#### EXERCISE
Please return every entry below exactly as written, without any of its pictures.

#### DATASET ENTRIES
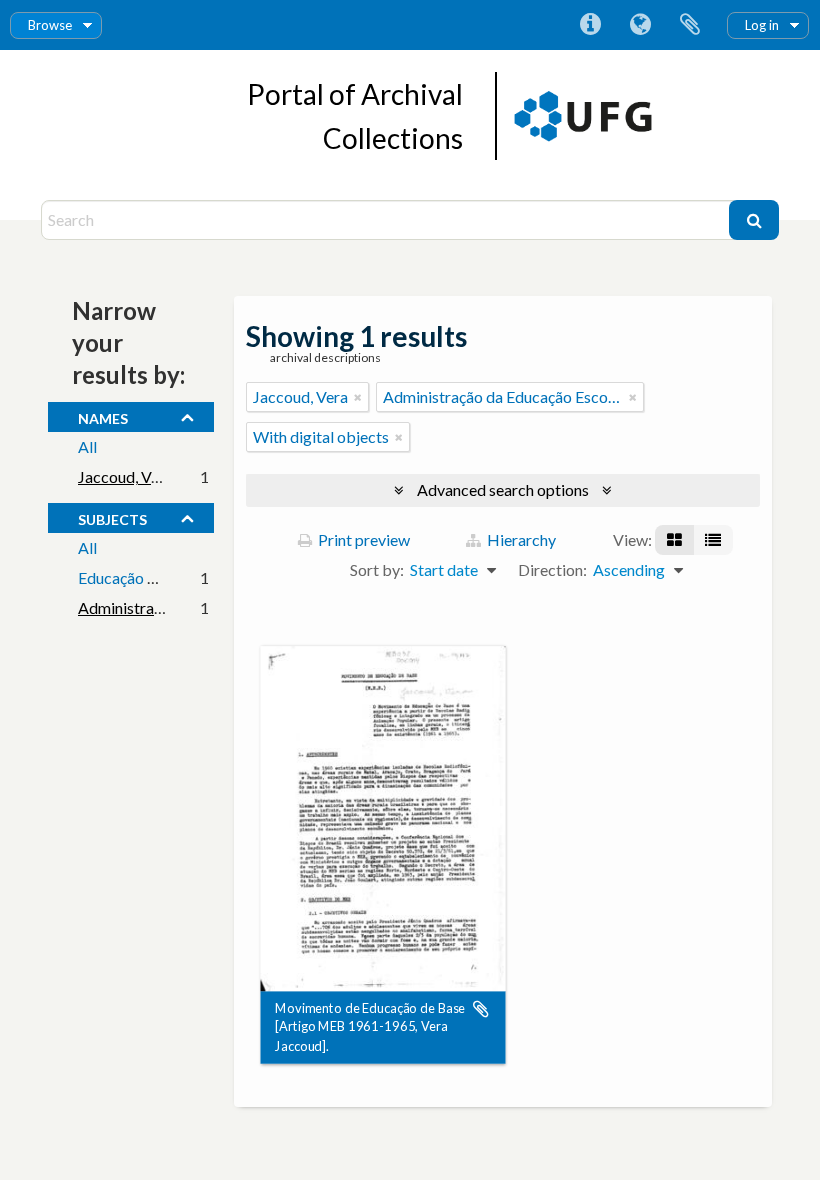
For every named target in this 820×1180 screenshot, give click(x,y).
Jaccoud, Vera (125, 476)
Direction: (552, 569)
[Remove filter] (358, 397)
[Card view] (674, 540)
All (87, 446)
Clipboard (690, 25)
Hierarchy (520, 539)
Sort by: (377, 569)
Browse (50, 25)
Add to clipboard (481, 1009)
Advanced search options (503, 489)
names (103, 416)
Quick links (590, 25)
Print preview (362, 539)
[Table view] (713, 540)
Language (640, 25)
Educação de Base (139, 577)
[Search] (754, 220)
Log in (762, 25)
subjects (112, 517)
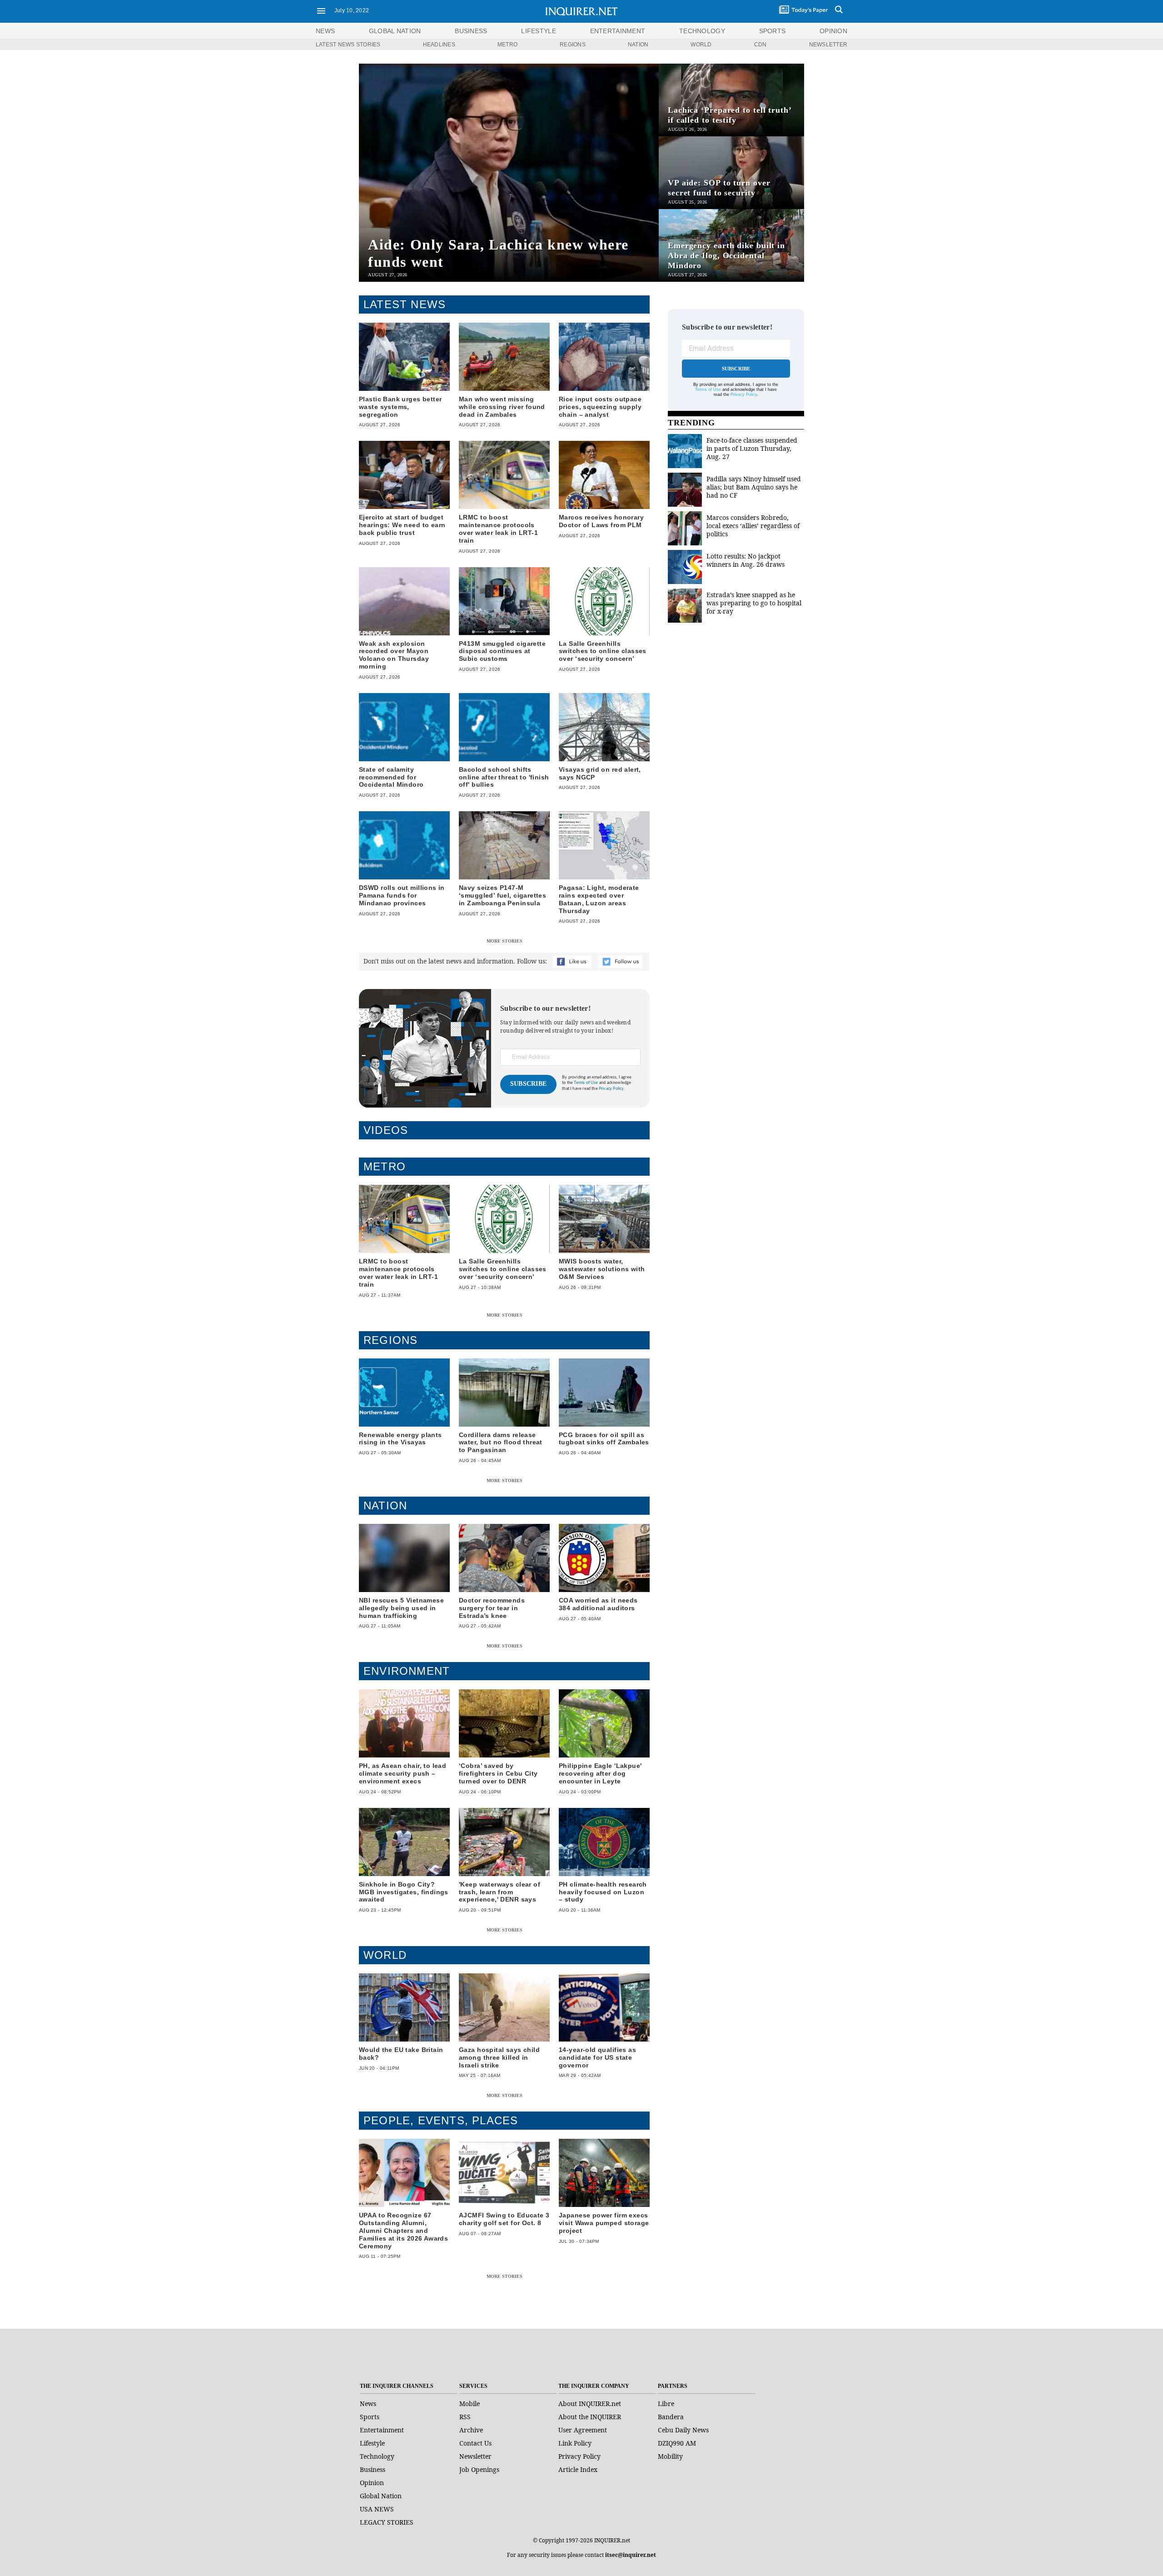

#### THE ANSWER
For every named target in this 820×1180 screenshot, give click(x,y).
Jaccoud, Vera (125, 476)
Direction: (552, 569)
[Remove filter] (358, 397)
[Card view] (674, 540)
All (87, 446)
Clipboard (690, 25)
Hierarchy (520, 539)
Sort by: (377, 569)
Browse (50, 25)
Add to clipboard (481, 1009)
Advanced search options (503, 489)
names (103, 416)
Quick links (590, 25)
Print preview (362, 539)
[Table view] (713, 540)
Language (640, 25)
Educação de Base (139, 577)
[Search] (754, 220)
Log in (762, 25)
subjects (112, 517)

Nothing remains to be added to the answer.